My environmental writing class had an absolutely wonderful morning chatting on Zoom with Dr. Robin Wall Kimmerer, author of Braiding Sweetgrass, about ecology and the writing process. Everyone's questions were great, and her responses were moving! Quick recap thread:
Dr. Kimmerer is a botanist, not a writer, by training. She suggested that scientific language can sometimes limit us by asserting there are right answers to describe something rather than letting us attune to the subject, such as a bee or flower, that we're interested in.
To describe her writing process, she said it's like pruning her grapevines. Too many branches and tangles won't allow the sun to ripen the fruit. Which ideas will you prune away? Which will you allow to flower and become sweet? I particularly loved this analogy.
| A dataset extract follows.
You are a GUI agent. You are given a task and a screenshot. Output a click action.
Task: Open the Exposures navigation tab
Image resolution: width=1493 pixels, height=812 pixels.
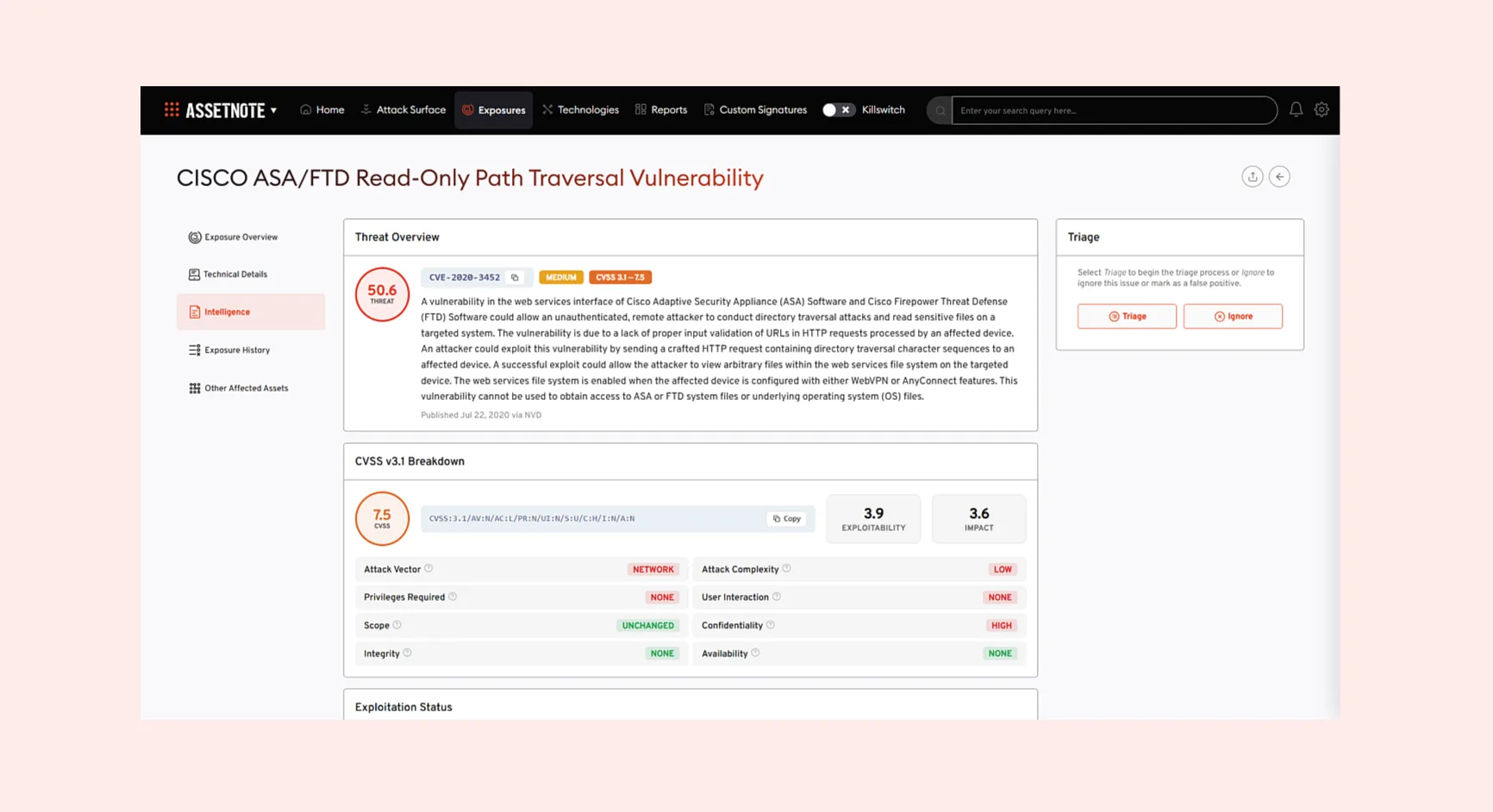coord(494,110)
An important question: how do we get people engaged with environmentalism? Kimmerer suggests we avoid apocalyptic language and hard data to focus on our own vulnerability, and use that to establish a sense of radical empathy with vulnerable species and habitats.
I asked her how we can avoid projecting ourselves and our own unique privileges onto our subject matter, and she responded that recognizing those privileges and being conscious of them can allow us to acknowledge it and be open about our own experiences and perspectives.
Finally, a point I found absolutely inspiring, there is a preciousness in how you see the world. Your unique perspective and lived experiences are enough, you don't need to be an authority on every subject. Understand that the way you see things is uniquely yours.
In conclusion, this Zoom chat made my entire week and I seriously almost cried it was such a great experience. I'm so grateful to my professor for setting this up! If you haven't read Kimmerer's books yet, I cannot recommend them enough.